• Trecho do texto:
□ □ □
Matéria
Publicado há cerca de 1 mês · Economia
O Brasil planeja lançar uma venda de títulos soberanos denominados em euros, com vencimentos de quatro, sete e dez anos. A informação foi divulgada pelo IFR, serviço de notícias financeiras da LSEG (London Stock Exchange Group), e repercutida por veículos como InfoMoney, UOL Economia e Investing.com.
A operação marca um esforço do governo brasileiro para diversificar suas fontes de financiamento no mercado internacional, buscando investidores europeus em meio a um cenário de juros elevados globalmente. Até o momento, não há confirmação oficial do Tesouro Nacional, mas os detalhes foram reportados com base em fontes do mercado.
Os bancos designados como coordenadores conjuntos da emissão são BBVA, BNP Paribas, BofA Securities e UBS Investment Bank. Essas instituições financeiras de renome internacional terão a responsabilidade de estruturar a operação e atrair compradores institucionais.
De acordo com o IFR, os coordenadores organizarão uma série de roadshows – apresentações para potenciais investidores – com início previsto para esta segunda-feira, 14 de abril de 2026. Esses eventos são cruciais para gerar demanda pelos títulos antes da precificação e alocação.
□ □ □
• Dados extraídos:
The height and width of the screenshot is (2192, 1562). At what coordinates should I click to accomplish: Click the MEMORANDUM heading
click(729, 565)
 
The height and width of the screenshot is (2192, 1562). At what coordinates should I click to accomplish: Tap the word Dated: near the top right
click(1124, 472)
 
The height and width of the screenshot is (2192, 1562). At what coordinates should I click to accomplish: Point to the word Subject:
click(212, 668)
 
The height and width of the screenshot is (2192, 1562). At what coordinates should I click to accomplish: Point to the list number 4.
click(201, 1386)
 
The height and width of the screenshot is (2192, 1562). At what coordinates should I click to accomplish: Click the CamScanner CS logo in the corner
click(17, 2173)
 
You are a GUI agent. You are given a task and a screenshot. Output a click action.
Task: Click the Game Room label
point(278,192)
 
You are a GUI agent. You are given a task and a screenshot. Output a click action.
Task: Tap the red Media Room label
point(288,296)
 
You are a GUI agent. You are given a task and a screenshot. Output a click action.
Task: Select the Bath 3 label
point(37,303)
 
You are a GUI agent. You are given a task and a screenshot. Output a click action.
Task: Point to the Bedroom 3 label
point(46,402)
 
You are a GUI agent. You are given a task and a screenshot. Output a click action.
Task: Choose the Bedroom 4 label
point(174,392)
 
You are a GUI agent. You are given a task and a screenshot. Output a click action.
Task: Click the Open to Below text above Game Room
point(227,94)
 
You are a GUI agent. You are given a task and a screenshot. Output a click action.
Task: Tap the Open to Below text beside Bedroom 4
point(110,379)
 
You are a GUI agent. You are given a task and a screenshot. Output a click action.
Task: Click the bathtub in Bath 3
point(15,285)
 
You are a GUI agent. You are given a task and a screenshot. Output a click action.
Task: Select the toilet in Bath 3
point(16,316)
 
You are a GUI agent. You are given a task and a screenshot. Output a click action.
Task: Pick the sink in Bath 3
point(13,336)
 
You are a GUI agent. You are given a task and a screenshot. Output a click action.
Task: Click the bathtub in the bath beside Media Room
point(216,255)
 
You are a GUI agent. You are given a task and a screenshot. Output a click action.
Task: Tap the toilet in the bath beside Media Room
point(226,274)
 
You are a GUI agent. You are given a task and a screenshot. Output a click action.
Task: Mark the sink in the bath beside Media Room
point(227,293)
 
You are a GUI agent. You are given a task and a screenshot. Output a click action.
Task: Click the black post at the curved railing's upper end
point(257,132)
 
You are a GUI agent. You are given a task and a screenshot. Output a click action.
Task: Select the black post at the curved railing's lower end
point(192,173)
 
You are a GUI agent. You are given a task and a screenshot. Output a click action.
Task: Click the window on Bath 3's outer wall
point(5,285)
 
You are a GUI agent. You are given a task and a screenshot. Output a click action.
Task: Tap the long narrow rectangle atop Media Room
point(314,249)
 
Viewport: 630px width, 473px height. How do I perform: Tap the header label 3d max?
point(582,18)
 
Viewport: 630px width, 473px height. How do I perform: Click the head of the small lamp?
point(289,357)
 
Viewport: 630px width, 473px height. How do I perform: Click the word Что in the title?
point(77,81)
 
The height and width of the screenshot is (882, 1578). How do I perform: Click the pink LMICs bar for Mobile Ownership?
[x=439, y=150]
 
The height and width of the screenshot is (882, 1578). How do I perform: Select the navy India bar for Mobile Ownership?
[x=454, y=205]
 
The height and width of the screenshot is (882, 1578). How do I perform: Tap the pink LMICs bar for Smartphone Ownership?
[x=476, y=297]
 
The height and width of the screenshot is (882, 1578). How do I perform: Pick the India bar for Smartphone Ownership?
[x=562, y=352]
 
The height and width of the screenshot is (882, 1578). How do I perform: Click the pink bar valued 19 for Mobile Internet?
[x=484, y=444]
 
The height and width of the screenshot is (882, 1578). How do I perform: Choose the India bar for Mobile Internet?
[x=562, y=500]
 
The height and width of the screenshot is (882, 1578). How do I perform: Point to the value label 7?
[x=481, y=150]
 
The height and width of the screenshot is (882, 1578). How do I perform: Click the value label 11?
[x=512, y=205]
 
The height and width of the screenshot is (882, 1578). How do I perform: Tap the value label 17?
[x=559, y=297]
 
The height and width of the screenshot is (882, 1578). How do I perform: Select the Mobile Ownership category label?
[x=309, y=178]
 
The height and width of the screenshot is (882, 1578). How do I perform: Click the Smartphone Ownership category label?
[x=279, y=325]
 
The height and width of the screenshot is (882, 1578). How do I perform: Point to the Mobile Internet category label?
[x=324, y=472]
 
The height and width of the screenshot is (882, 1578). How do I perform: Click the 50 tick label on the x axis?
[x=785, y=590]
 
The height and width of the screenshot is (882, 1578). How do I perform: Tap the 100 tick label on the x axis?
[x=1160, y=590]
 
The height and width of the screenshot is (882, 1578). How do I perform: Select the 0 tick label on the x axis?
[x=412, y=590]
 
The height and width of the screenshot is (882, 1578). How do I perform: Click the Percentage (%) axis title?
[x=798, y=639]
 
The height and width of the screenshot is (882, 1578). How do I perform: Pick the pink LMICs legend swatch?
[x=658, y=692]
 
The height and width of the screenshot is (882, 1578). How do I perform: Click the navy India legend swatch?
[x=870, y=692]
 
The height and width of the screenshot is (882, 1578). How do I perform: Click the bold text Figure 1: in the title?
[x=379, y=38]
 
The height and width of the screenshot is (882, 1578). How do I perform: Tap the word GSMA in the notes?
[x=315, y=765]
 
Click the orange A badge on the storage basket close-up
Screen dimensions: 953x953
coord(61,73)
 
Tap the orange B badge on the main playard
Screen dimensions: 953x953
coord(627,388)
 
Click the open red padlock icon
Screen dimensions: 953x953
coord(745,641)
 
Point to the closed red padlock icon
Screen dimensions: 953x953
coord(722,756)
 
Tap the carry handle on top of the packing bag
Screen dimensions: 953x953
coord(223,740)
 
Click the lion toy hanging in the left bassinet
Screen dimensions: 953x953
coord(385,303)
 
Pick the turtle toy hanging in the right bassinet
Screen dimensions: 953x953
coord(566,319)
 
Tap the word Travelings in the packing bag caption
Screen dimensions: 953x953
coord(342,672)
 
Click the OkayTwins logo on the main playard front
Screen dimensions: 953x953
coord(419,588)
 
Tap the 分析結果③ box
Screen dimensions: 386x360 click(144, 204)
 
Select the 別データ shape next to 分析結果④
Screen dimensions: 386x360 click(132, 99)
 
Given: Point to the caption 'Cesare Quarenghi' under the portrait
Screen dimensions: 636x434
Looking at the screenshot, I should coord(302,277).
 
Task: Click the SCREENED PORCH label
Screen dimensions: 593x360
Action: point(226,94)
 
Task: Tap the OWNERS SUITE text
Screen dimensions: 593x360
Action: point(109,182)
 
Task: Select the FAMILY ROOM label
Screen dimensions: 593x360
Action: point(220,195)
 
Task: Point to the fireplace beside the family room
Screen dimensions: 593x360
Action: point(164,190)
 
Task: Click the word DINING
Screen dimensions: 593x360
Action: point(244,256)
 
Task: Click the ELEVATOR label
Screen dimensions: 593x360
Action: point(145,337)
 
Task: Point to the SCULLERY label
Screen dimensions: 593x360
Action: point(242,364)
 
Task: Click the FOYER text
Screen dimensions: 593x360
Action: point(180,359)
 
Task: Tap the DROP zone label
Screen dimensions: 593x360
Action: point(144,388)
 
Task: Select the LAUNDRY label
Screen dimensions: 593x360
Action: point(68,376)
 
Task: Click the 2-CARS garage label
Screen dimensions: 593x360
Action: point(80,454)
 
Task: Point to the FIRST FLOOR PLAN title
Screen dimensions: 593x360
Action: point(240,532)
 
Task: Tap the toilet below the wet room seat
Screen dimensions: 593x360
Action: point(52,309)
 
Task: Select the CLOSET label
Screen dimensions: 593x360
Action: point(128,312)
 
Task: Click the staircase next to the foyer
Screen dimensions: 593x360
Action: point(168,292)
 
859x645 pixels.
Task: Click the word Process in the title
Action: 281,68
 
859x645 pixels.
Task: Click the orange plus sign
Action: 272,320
□ □ □
• Instrução de trabalho 1: Quais bancos a matéria sobre a venda de títulos do Brasil em euros aponta como coordenadores conjuntos da emissão? Liste todos.
• Instrução de trabalho 2: Dê sequência à matéria sobre a venda de títulos do Brasil em euros, começando logo depois do último parágrafo.

• Área de resposta 1:
- BBVA
- BNP Paribas
- BofA Securities
- UBS Investment Bank

• Área de resposta 2:
O BofA Securities foi destacado como responsável pela coordenação logística da operação, o que inclui a organização prática dos roadshows e a comunicação entre as partes envolvidas. Essa divisão de tarefas é comum em emissões de dívida soberana para otimizar a execução.
A escolha de títulos em euros reflete a estratégia do Brasil de reduzir a dependência do dólar americano em suas emissões externas. Com a Europa enfrentando pressões inflacionárias e políticas monetárias restritivas do Banco Central Europeu (BCE), o timing pode ser visto como uma oportunidade para captar recursos a taxas competitivas.
Vencimentos de quatro, sete e dez anos atendem a diferentes perfis de investidores, desde fundos de pensão buscando duração intermediária até gestoras de ativos com horizontes mais longos. Essa estrutura permite ao Tesouro Nacional alongar o perfil de sua dívida externa.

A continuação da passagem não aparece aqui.